WHAT THE TASK ASKS
Your response should be every line of the data, written out exactly.

(Pixel coordinate grounding data)

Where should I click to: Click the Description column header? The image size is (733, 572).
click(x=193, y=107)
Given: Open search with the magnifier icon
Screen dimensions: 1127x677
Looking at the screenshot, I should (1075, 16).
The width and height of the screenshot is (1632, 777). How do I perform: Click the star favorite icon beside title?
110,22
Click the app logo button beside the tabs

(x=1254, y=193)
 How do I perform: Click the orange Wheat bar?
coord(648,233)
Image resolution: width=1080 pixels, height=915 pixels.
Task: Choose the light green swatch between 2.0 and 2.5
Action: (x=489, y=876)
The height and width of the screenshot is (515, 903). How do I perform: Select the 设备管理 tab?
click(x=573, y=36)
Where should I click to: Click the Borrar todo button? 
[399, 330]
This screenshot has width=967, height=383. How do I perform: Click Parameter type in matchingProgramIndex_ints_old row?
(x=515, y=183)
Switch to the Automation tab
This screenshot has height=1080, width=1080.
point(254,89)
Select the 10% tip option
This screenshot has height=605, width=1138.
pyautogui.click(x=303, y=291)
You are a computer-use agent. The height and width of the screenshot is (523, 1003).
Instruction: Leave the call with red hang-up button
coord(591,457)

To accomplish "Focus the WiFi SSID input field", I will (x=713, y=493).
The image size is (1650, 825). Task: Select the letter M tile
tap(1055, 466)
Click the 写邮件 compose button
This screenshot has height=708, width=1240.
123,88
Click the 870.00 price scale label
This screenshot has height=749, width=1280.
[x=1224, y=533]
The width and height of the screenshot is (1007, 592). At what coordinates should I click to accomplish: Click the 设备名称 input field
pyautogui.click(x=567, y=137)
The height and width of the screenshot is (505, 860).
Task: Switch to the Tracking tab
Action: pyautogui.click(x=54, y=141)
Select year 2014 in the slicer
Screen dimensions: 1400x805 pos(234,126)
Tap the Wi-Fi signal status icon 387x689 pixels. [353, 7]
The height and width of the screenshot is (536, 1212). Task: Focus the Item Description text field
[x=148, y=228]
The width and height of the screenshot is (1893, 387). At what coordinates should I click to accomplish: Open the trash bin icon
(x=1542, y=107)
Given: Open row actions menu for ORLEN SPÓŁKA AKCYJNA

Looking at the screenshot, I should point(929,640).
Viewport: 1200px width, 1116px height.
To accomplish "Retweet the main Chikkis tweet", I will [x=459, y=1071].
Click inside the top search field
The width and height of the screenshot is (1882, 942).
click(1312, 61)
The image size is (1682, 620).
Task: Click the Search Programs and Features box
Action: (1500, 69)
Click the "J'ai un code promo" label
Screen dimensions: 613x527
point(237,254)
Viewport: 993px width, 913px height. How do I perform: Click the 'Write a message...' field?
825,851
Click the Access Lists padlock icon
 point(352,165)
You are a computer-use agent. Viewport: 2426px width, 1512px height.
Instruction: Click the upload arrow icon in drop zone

EXPECTED ANSWER
Where should I click to: Click the Description column header? The image size is (733, 572).
click(x=193, y=107)
Given: Open search with the magnifier icon
Screen dimensions: 1127x677
Looking at the screenshot, I should (1075, 16).
The width and height of the screenshot is (1632, 777). How do I perform: Click the star favorite icon beside title?
110,22
Click the app logo button beside the tabs

(x=1254, y=193)
 How do I perform: Click the orange Wheat bar?
coord(648,233)
Image resolution: width=1080 pixels, height=915 pixels.
Task: Choose the light green swatch between 2.0 and 2.5
Action: (x=489, y=876)
The height and width of the screenshot is (515, 903). How do I perform: Select the 设备管理 tab?
click(x=573, y=36)
Where should I click to: Click the Borrar todo button? 
[399, 330]
This screenshot has width=967, height=383. How do I perform: Click Parameter type in matchingProgramIndex_ints_old row?
(x=515, y=183)
Switch to the Automation tab
This screenshot has height=1080, width=1080.
point(254,89)
Select the 10% tip option
This screenshot has height=605, width=1138.
pyautogui.click(x=303, y=291)
You are a computer-use agent. The height and width of the screenshot is (523, 1003).
Instruction: Leave the call with red hang-up button
coord(591,457)

To accomplish "Focus the WiFi SSID input field", I will (x=713, y=493).
The image size is (1650, 825). Task: Select the letter M tile
tap(1055, 466)
Click the 写邮件 compose button
This screenshot has height=708, width=1240.
123,88
Click the 870.00 price scale label
This screenshot has height=749, width=1280.
[x=1224, y=533]
The width and height of the screenshot is (1007, 592). At what coordinates should I click to accomplish: Click the 设备名称 input field
pyautogui.click(x=567, y=137)
The height and width of the screenshot is (505, 860).
Task: Switch to the Tracking tab
Action: pyautogui.click(x=54, y=141)
Select year 2014 in the slicer
Screen dimensions: 1400x805 pos(234,126)
Tap the Wi-Fi signal status icon 387x689 pixels. [353, 7]
The height and width of the screenshot is (536, 1212). Task: Focus the Item Description text field
[x=148, y=228]
The width and height of the screenshot is (1893, 387). At what coordinates should I click to accomplish: Open the trash bin icon
(x=1542, y=107)
Given: Open row actions menu for ORLEN SPÓŁKA AKCYJNA

Looking at the screenshot, I should point(929,640).
Viewport: 1200px width, 1116px height.
To accomplish "Retweet the main Chikkis tweet", I will [x=459, y=1071].
Click inside the top search field
The width and height of the screenshot is (1882, 942).
click(1312, 61)
The image size is (1682, 620).
Task: Click the Search Programs and Features box
Action: (1500, 69)
Click the "J'ai un code promo" label
Screen dimensions: 613x527
point(237,254)
Viewport: 993px width, 913px height. How do I perform: Click the 'Write a message...' field?
825,851
Click the Access Lists padlock icon
 point(352,165)
You are a computer-use agent. Viewport: 2426px width, 1512px height.
Instruction: Click the upload arrow icon in drop zone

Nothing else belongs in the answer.